Written problem:
Please copy the data exactly, starting with the line that contains "At what coordinates" and going on through the line that contains "the Wildcards text", with both of those lines included. Copy nothing else.

Dataset entries:
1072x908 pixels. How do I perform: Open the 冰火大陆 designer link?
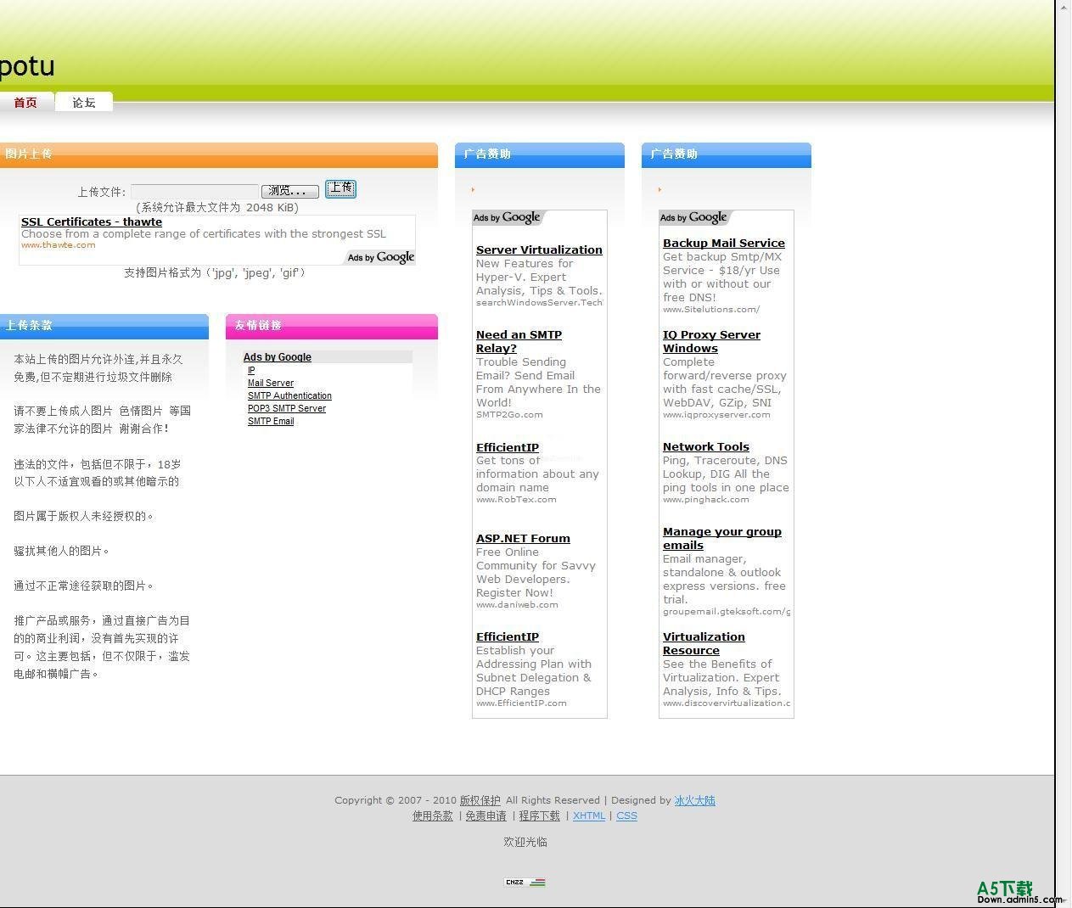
--
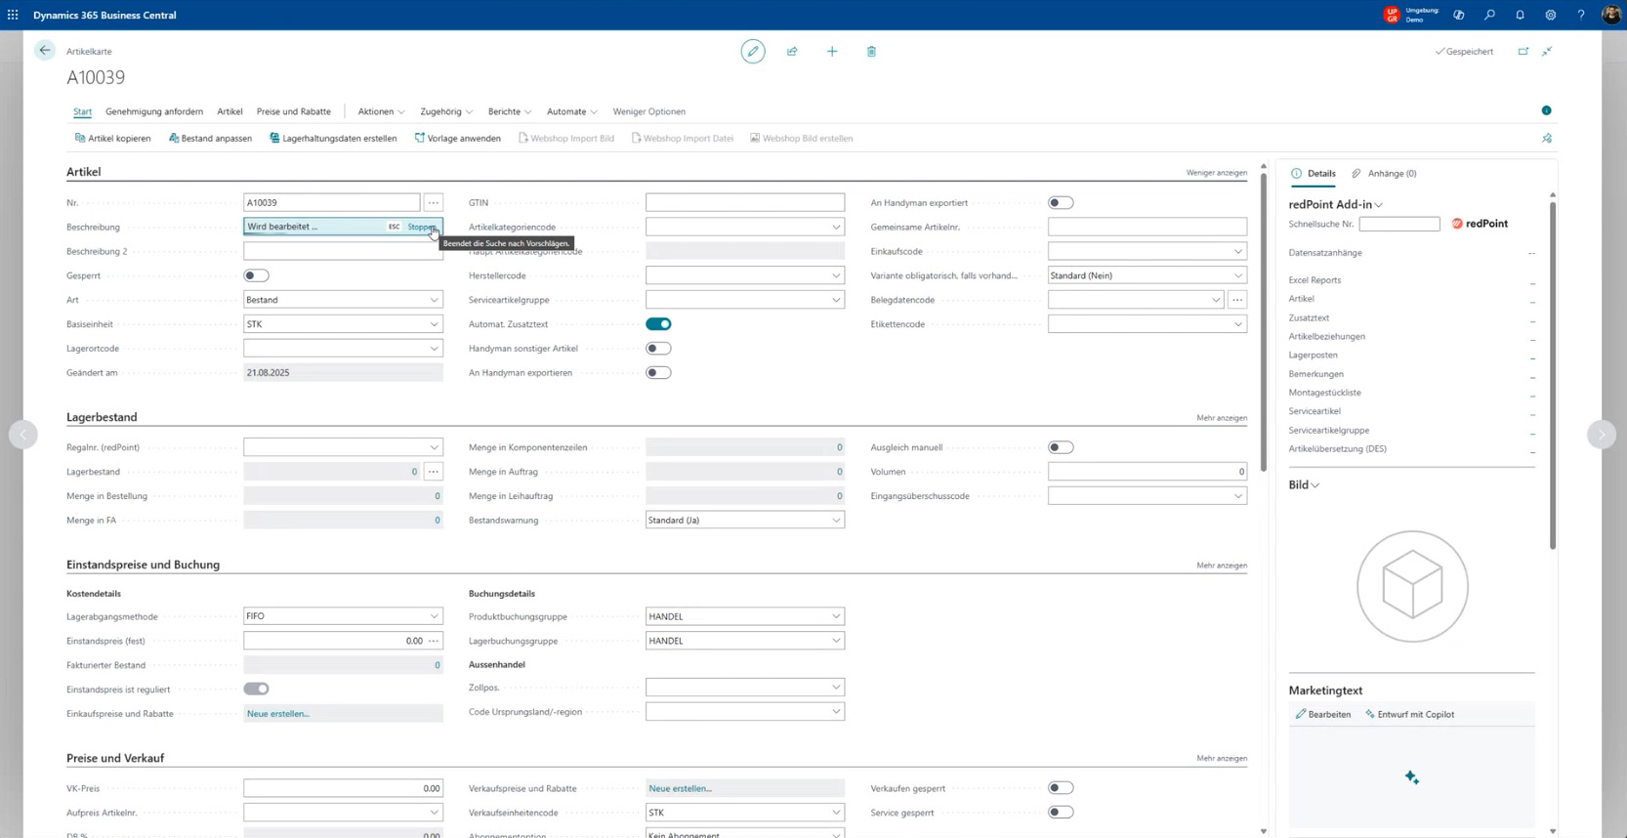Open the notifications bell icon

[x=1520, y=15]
---
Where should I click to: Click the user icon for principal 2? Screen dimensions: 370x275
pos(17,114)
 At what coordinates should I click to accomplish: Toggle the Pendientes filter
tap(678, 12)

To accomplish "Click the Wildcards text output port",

The answer:
 At what coordinates should I click to accomplish: Toggle the Pendientes filter
tap(678, 12)

To accomplish "Click the Wildcards text output port",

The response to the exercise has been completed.